### [Goal of the exercise]
Revise the material starting at the line containing "You are a computer-use" and ending at the end of the material, replacing "screenshot" with "screen capture" and changing nothing else. Leave the pictures out of your answer.

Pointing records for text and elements
○ ○ ○ ○ ○ ○ ○
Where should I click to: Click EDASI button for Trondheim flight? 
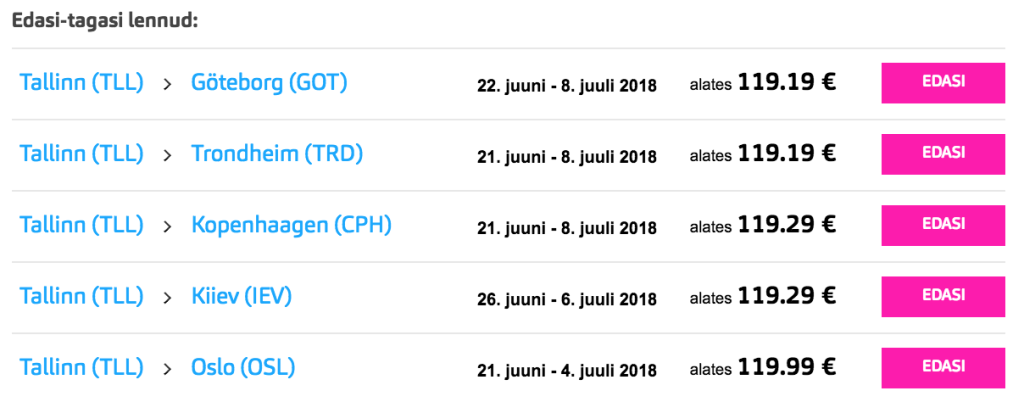click(x=943, y=154)
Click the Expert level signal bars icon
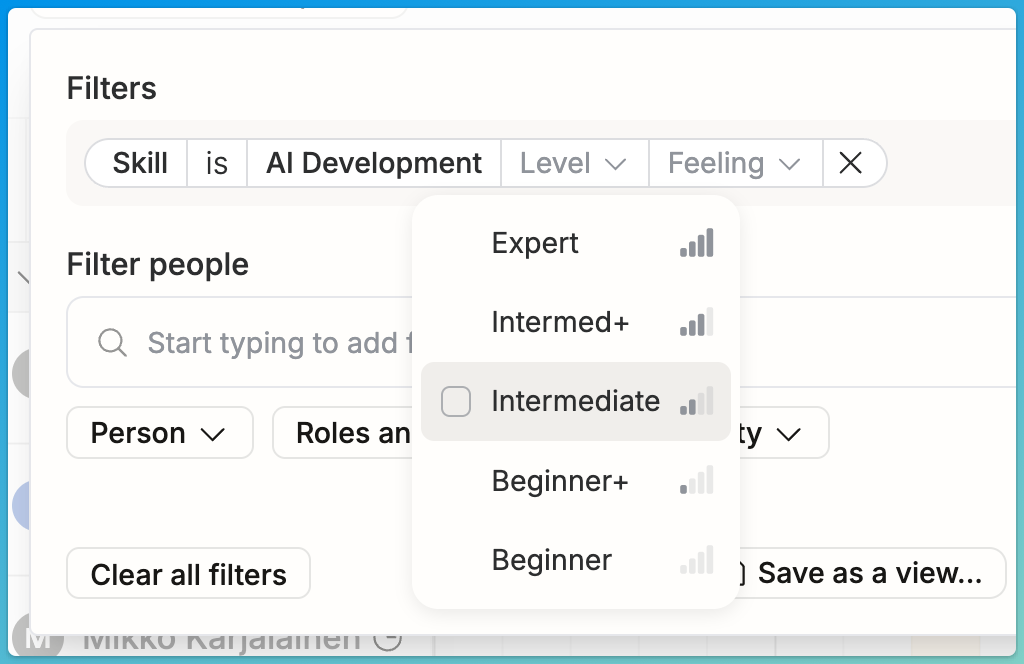This screenshot has height=664, width=1024. (696, 243)
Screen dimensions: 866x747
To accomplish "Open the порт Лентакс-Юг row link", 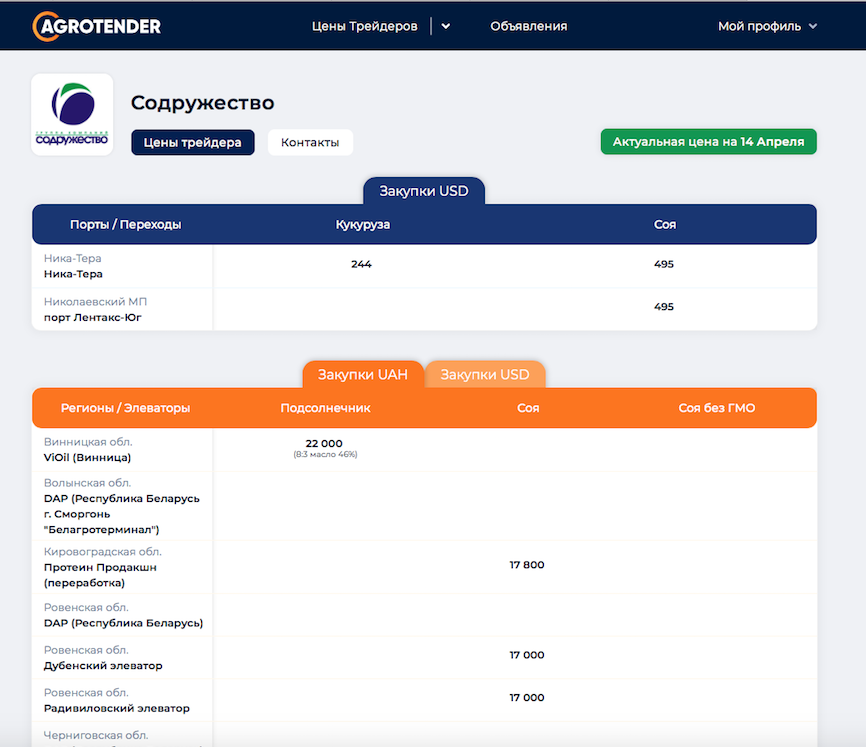I will pyautogui.click(x=93, y=318).
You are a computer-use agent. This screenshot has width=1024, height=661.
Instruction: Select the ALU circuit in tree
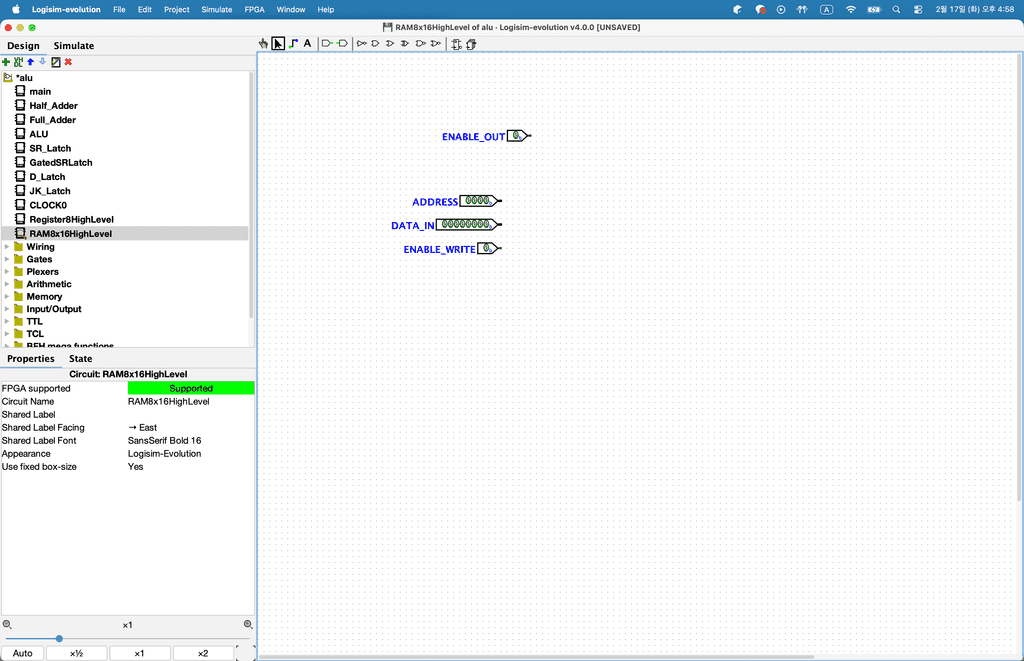point(38,134)
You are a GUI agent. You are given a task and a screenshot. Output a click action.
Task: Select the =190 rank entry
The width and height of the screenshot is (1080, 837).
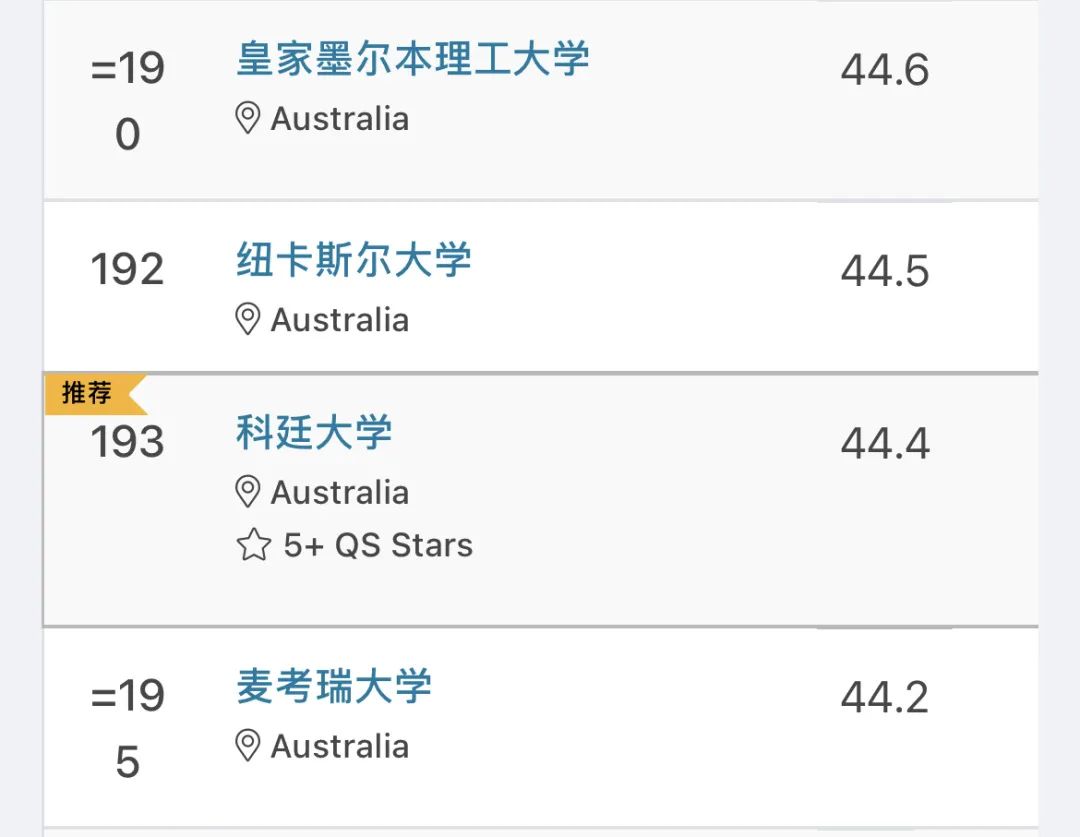tap(127, 101)
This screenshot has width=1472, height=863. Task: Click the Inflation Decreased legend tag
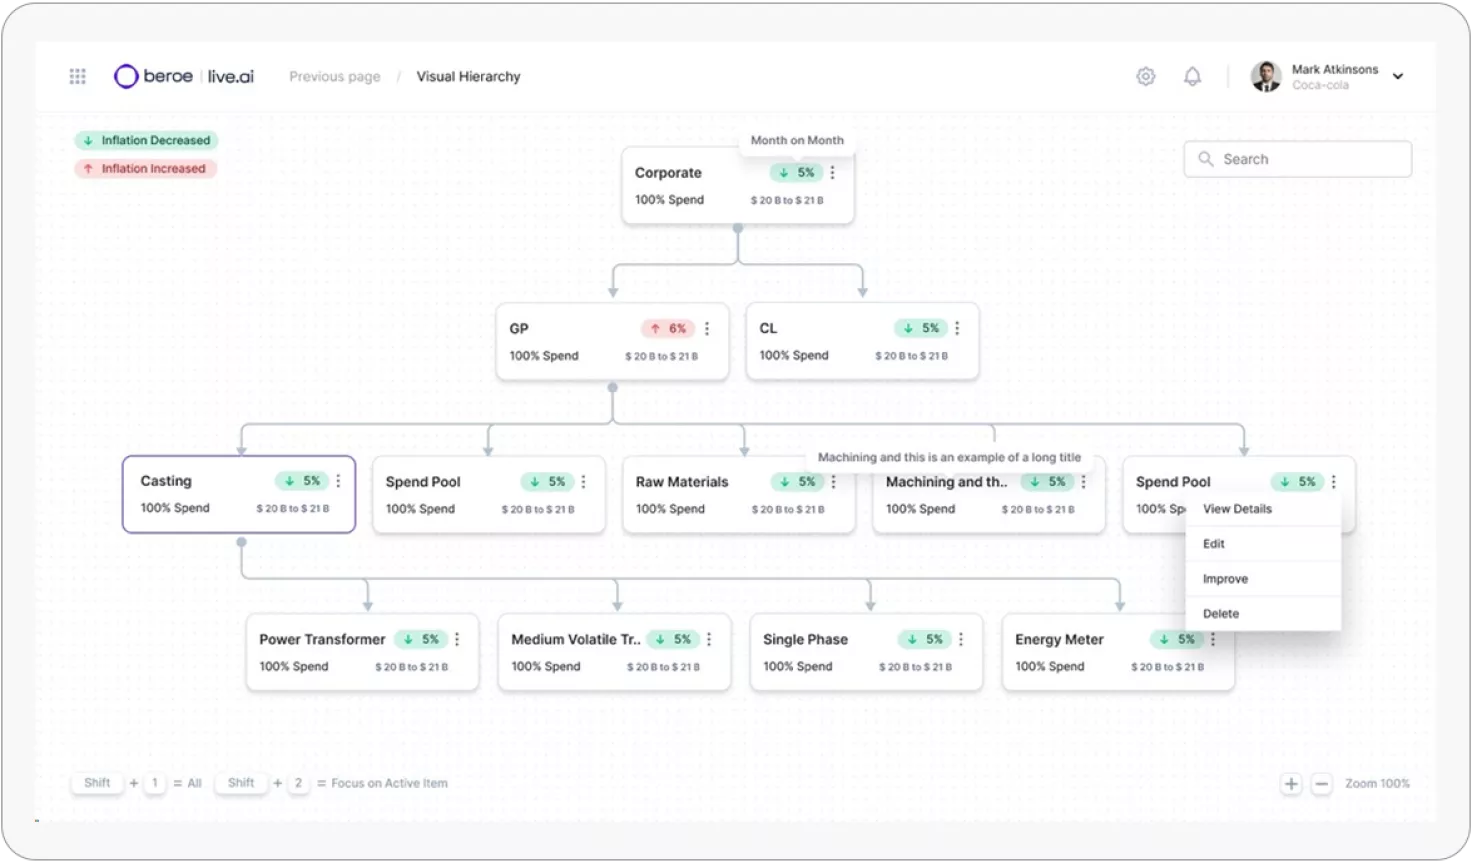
○ ○ ○ ○ ○ ○ ○
### [Task response]
You are a computer-use agent. This screen capture has width=1024, height=661.
Instruction: Select the ALU circuit in tree
point(38,134)
You are a GUI agent. You are given a task and a screen capture. Output a click action.
Task: Select the =190 rank entry
The width and height of the screen capture is (1080, 837).
tap(127, 101)
This screen capture has width=1472, height=863. Task: Click the Inflation Decreased legend tag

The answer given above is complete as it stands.